Tout est fait pour susciter l'interactivité. Les internautes définissent ainsi leur propre «rubriquage» en attribuant une «émotion» à chacun des articles. Si suffisamment de lecteurs ont été attendris par l'article et ont cliqué sur «Cute» (mignon), le post sera visible dans cette catégorie. «Nous avons, nous aussi, adopté cette technique, explique Maxime Barbier, directeur général du site français Minutebuzz, et l'effet a été immédiat: plus de 300 000 émotions par mois sont signifiées par les internautes et le trafic a quadruplé en dix mois

La marque de fabrique de Buzzfeed, ce sont également les «listicles», ces articles qui dressent des listes thématiques illustrées de photos, GIF et vidéos. Ainsi, «les 22 costumes qui prouvent que les bouledogues sont les meilleurs pour Halloween» a été vu près de 1,2 million de fois et partagé 84 000 fois sur Facebook en trois jours. «Les listicles se partagent très facilement parce qu'ils proposent des packages, pas seulement une photo ou une vidéo que l'internaute peut partager seule», analyse Maxime Barbier.
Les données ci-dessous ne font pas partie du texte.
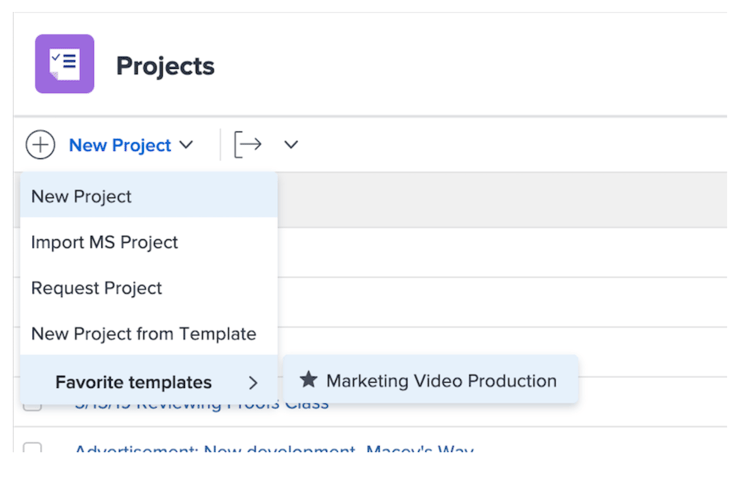The width and height of the screenshot is (750, 479).
Task: Tick the checkbox beside Reviewing Proofs Class
Action: coord(32,404)
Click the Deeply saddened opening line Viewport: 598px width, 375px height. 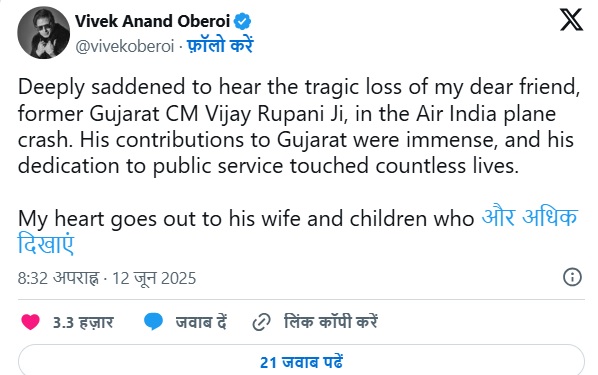(299, 87)
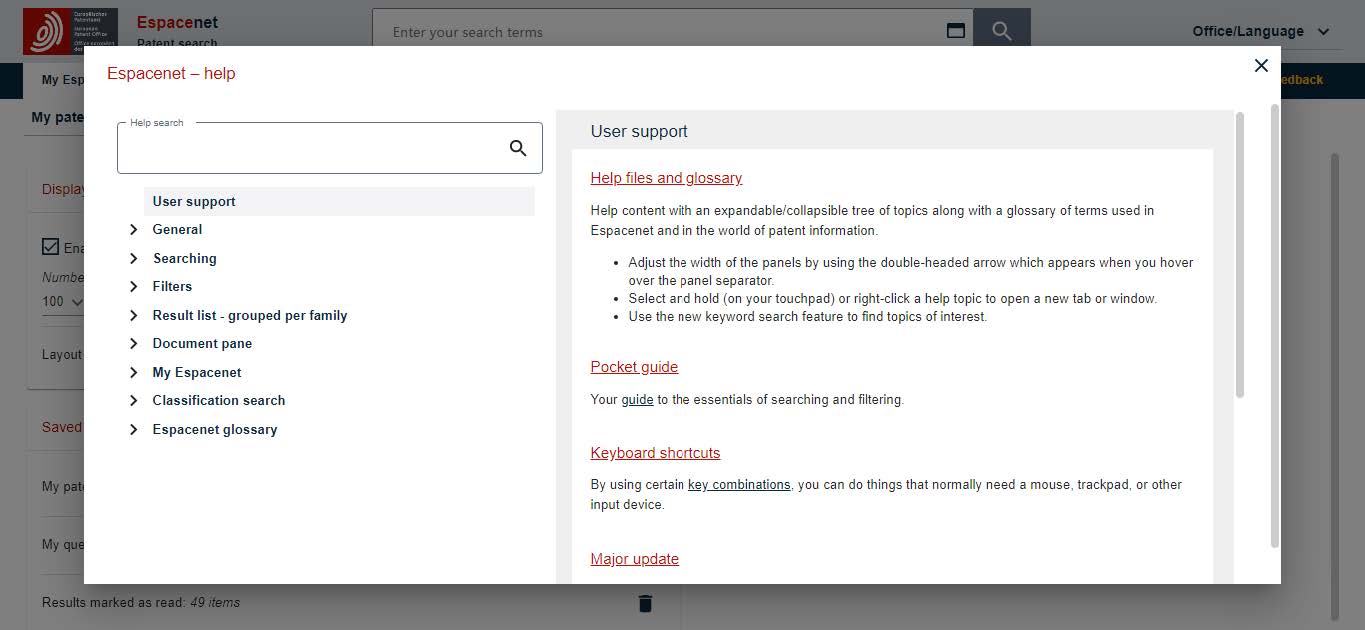This screenshot has width=1365, height=630.
Task: Toggle the partially hidden checkbox behind dialog
Action: click(x=51, y=247)
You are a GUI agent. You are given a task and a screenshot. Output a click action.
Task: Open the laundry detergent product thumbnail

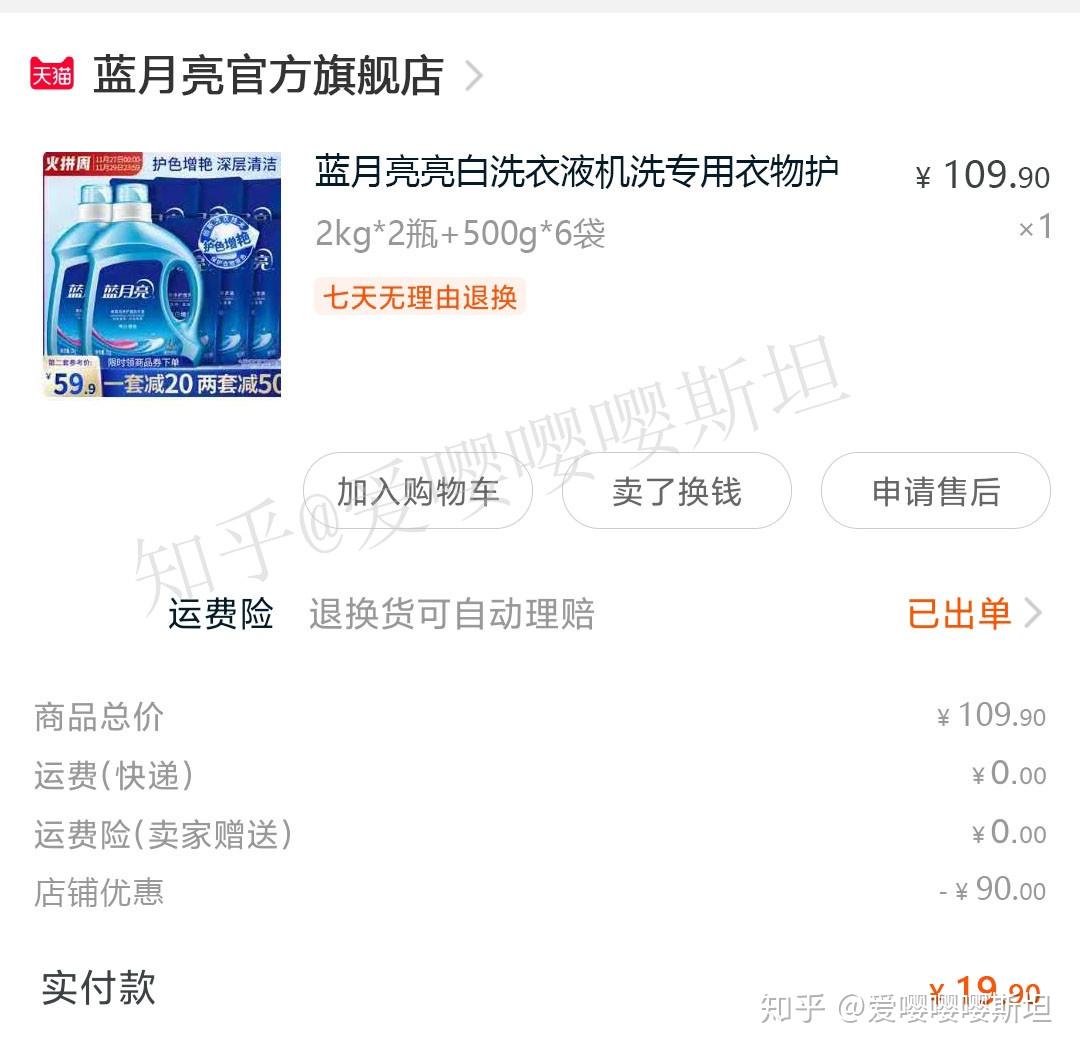pos(162,274)
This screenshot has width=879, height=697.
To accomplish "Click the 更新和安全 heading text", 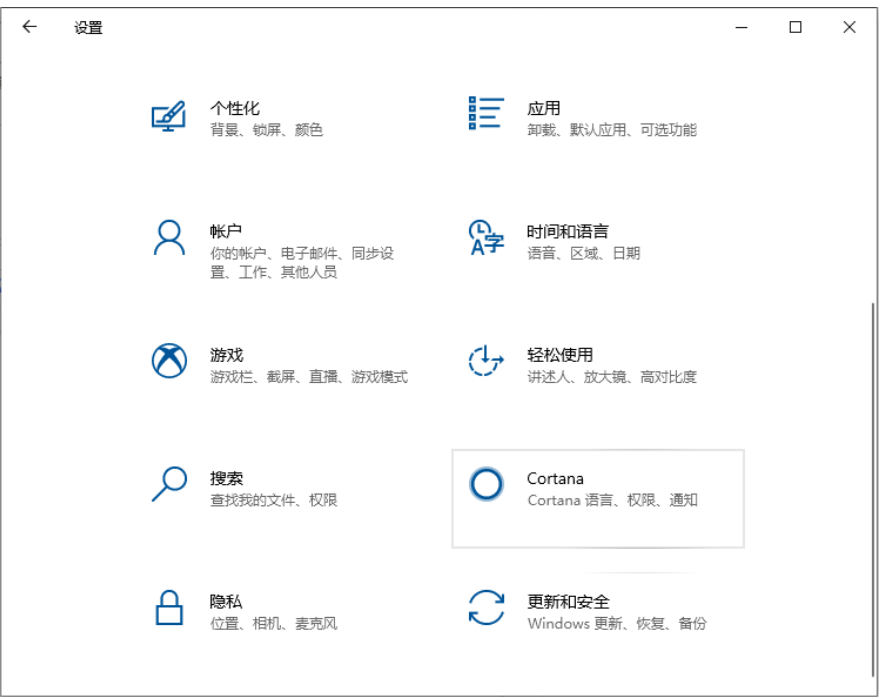I will tap(567, 601).
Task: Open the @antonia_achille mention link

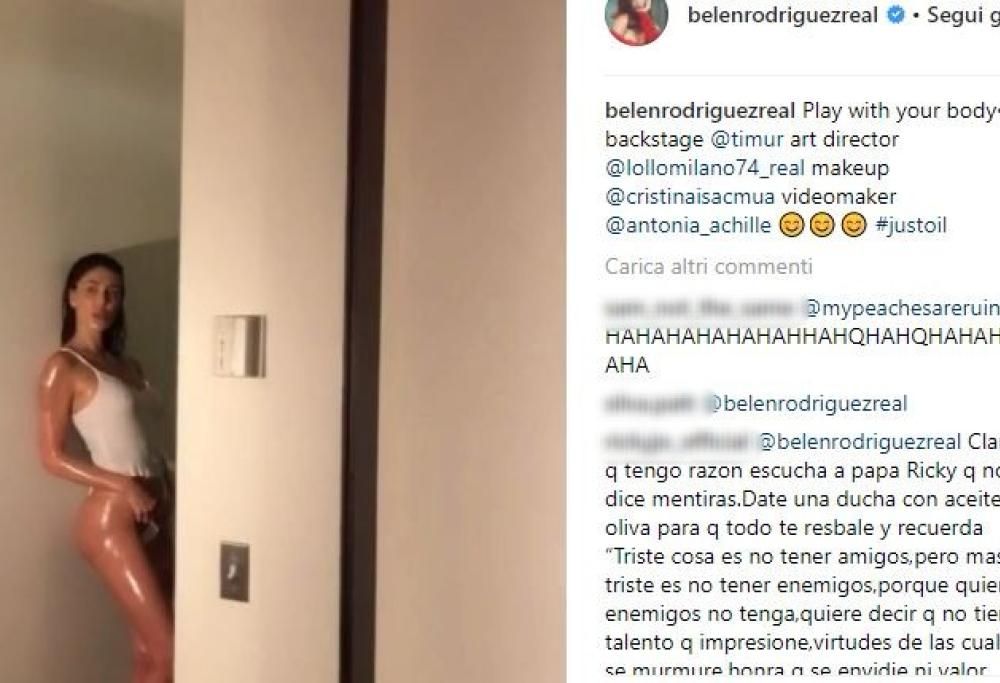Action: click(x=688, y=225)
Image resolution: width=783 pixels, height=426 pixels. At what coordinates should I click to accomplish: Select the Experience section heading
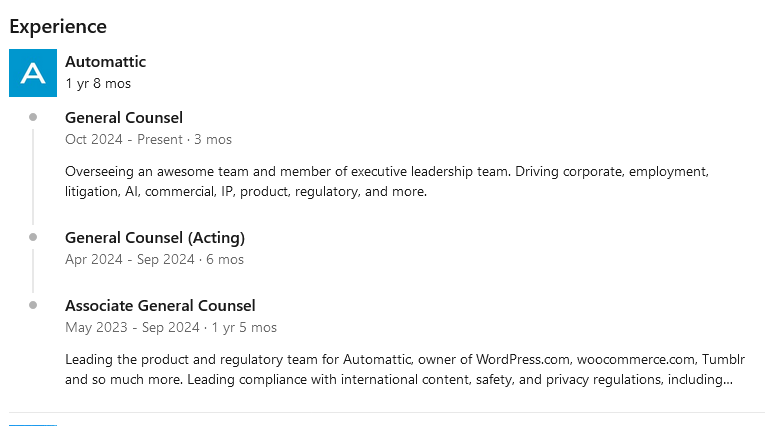coord(58,26)
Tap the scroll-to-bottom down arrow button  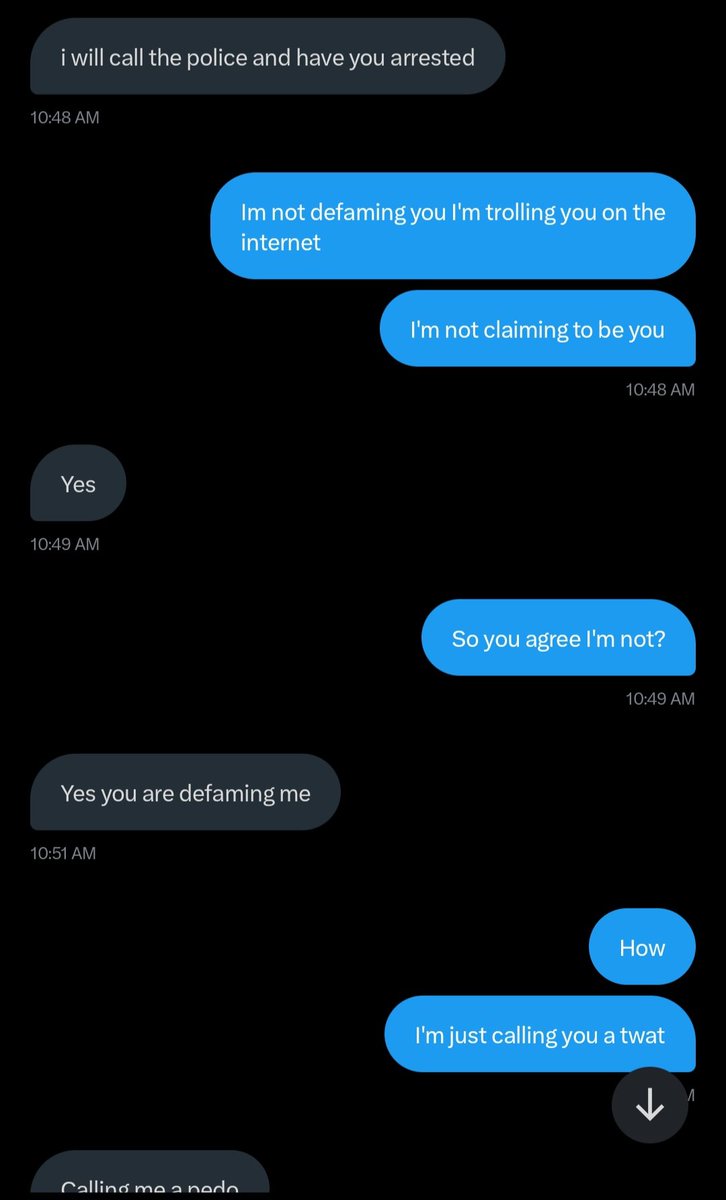(650, 1105)
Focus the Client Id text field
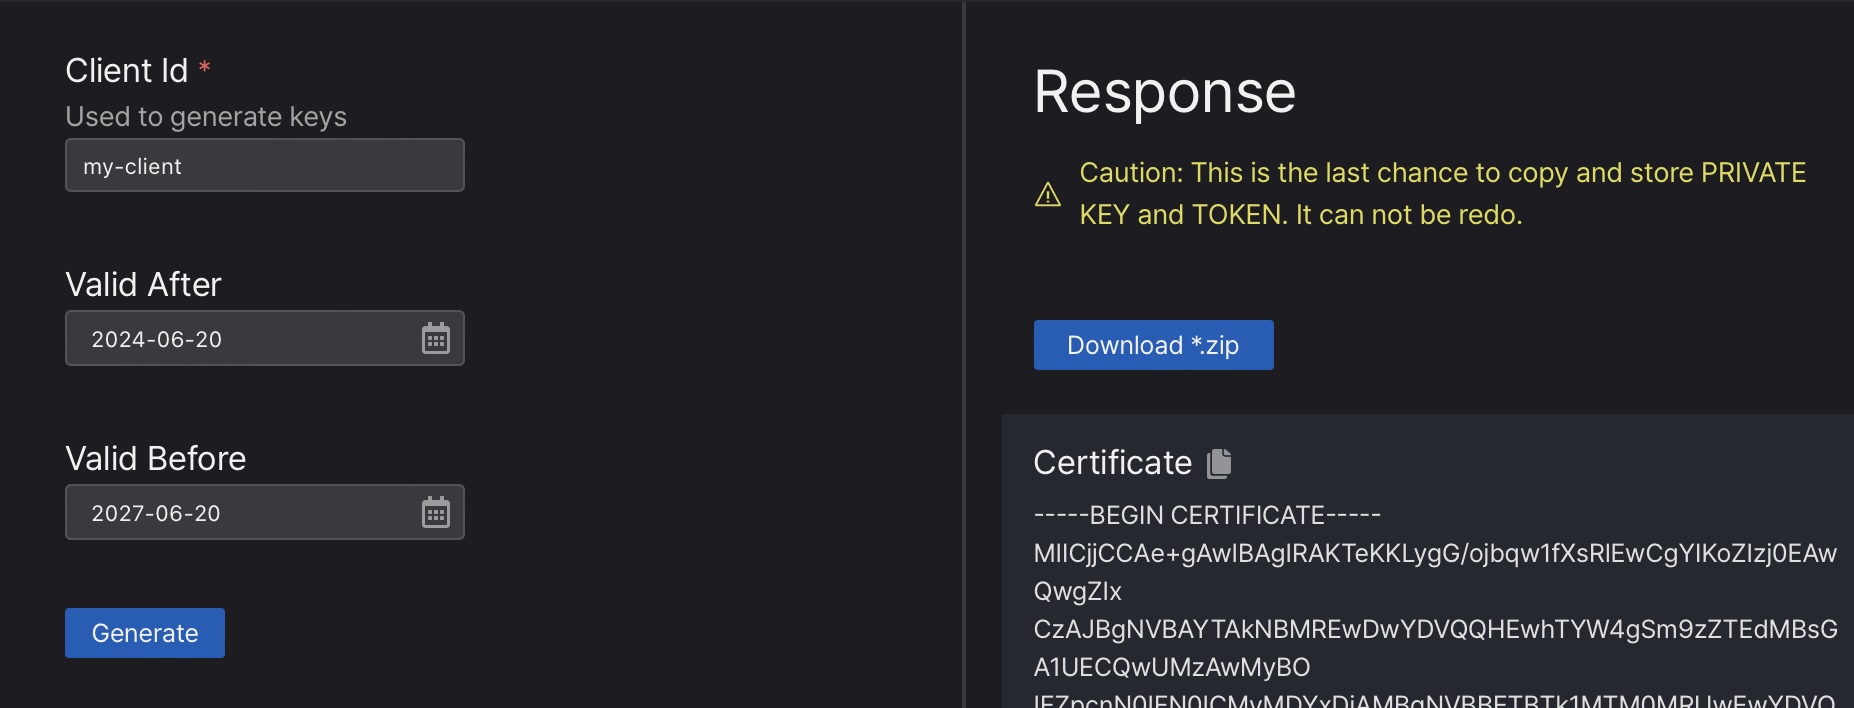 [264, 166]
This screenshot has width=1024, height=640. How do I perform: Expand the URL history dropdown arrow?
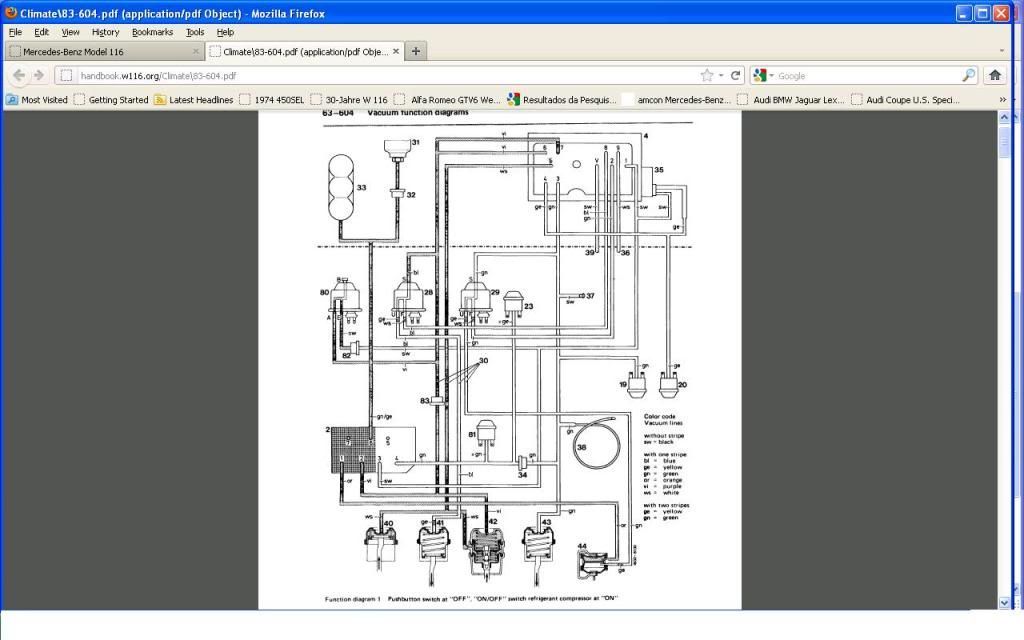[721, 75]
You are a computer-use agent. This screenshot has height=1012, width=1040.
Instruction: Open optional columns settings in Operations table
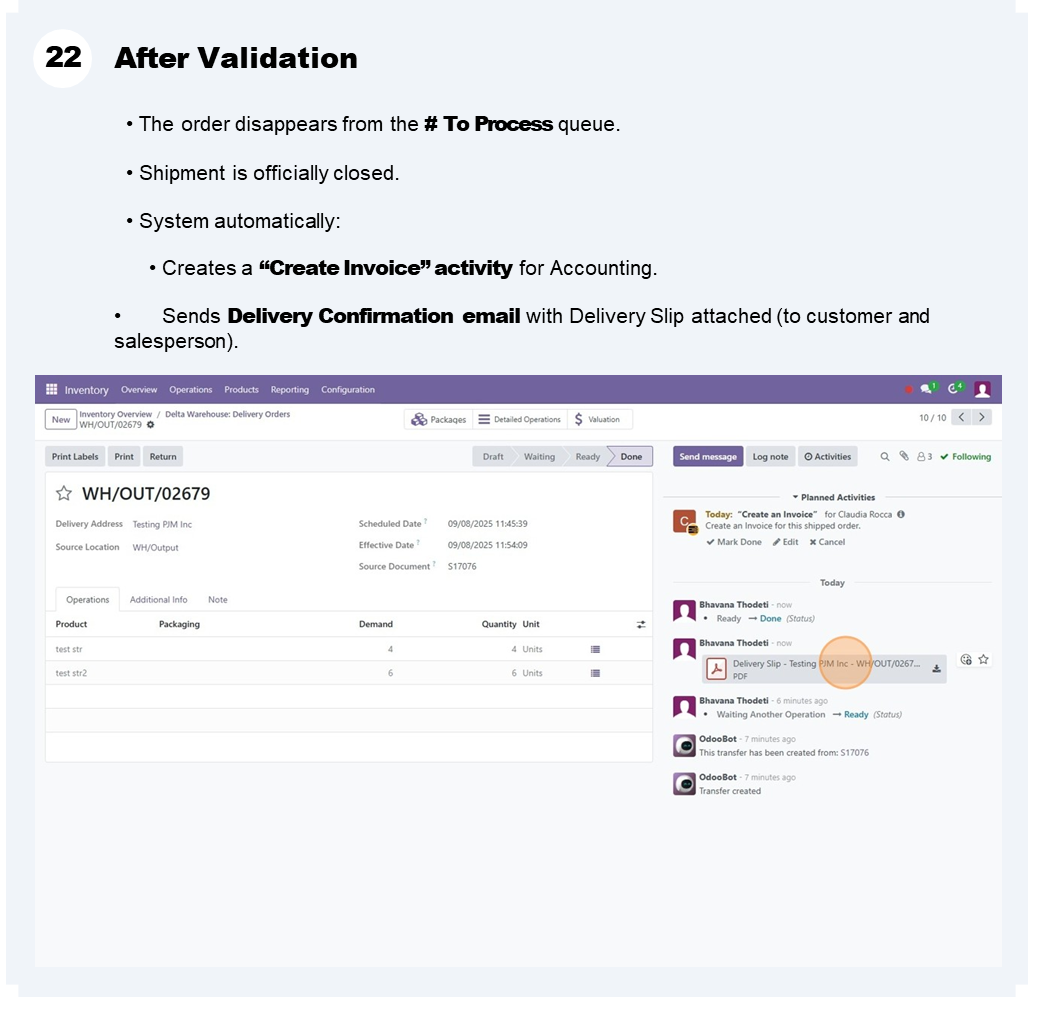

Buzzfeed se prétend «leader en social content advertising» et a affiché des profits records en août. La publicité n'est pas directement visible sur des bannières, mais de façon «native»: le site crée des séries d'articles mettant en valeur des marques. Ces contenus sponsorisés sont très partagés sur les réseaux sociaux. Jonah Peretti prévoit 600 campagnes de ce type en 2013, contre 265 l'année précédente. Le développement de Buzzfeed à l'international ne pourra qu'augmenter la cadence et ne va quasiment rien lui coûter, les articles du site américain étant traduits semi-automatiquement par les utilisateurs bénévoles du site Duolingo et une petite équipe d'éditeurs.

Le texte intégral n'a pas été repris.